150 episodes of CAPTAIN KENTUCKY were published over a three year period, each in a two tier format (similar to STAR HAWKS but better utilizing the space!) in which the writer/artist/letterer filled as much space as possible. Although the strips themselves offer sometimes subtle social commentary in the midst of silly stories and action-filled adventures, Don began inserting more personal comments in between the panel borders as "C.K.’s pre-decoded secret messages." These often controversial one-liners would come to tick off the folks at the TIMES and sometimes even be deleted prior to publication.
CAPTAIN KENTUCKY, for the most part, lived up to the very definition of a regional comic strip as it satirized local Louisville politicians, anchormen, DJ’s, the Kentucky Derby and anything and everything related to the Commonwealth. The plots got more and more complicated, convoluted and tied in to their specific region. Much of this would be thoroughly unintelligible to non-Kentuckians. Even us Northern Kentuckians lost out on all of the specific local references. At the same time, though, every major city has wacky reporters and crazy politicians so there was at its heart a kind of universal appeal to the whole thing.
Some of the most memorable aspects of the entire run are the ever changing SPIRIT-like logos, a few of which are seen here in this ad for the CAPTAIN KENTUCKY reprint books.
Among the folks appearing in the strip are former TV star Roger Davis (ALIAS SMITH AND JONES, DARK SHADOWS) who was then a real estate developer here in Kentucky, former heavyweight champ Muhammad Ali and radio personality Gary Burbank who soon after settled in at Cincinnati’s WLW. Years later, Gary Burbank bought something in my store (with a credit card so I know his real name but he swore me to secrecy! SSSHHH!) I asked Burbank if he remembered the CK strip appearances and he assured me that he got more name recognition from it than he ever got from his radio station down there at the time. He said he wished he had a copy of the strip reprint books and I referred him to the local comic shop (don’t know if he went).

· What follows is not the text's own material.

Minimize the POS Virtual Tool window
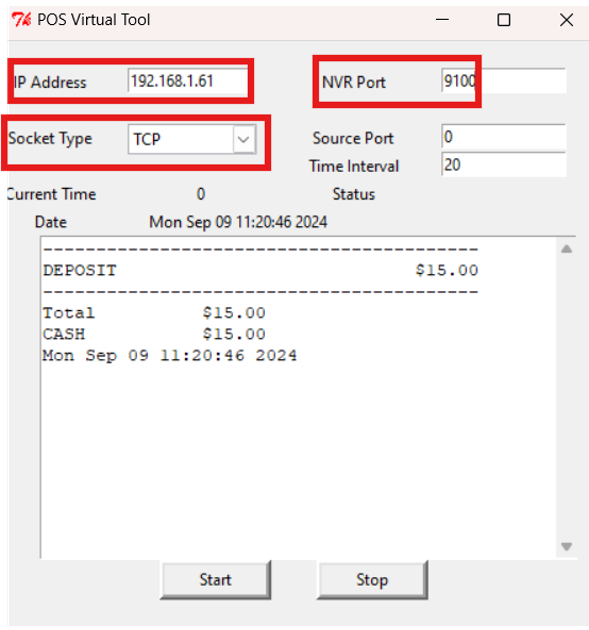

Three volumes of magazine sized CAPTAIN KENTUCKY reprints followed, self-published by Don over several years whenever, as he put it himself, "the loan for the previous issue is paid off.". In 1984, plugging these and the previously mentioned DON ROSA’S COMICS AND STORIES, Don was interviewed by Lou Mougin for David Anthony Kraft’s magazine, COMICS INTERVIEW. In perhaps the longest interview I’ve seen with the artist, he discusses his own legendary comics collection, his artistic influences (Barks, et al), Omnicon and his own strips. He is incredibly self-deprecating in spots, calling his art just "a hobby" and pointing out that his family didn’t appreciate it. The Don Rosa who did this interview and referred to himself as a cult artist would undoubtedly be skeptical of what was about to happen to his career… CAPTAIN KENTUCKY in a hardcover, slipcased edition in Europe!!??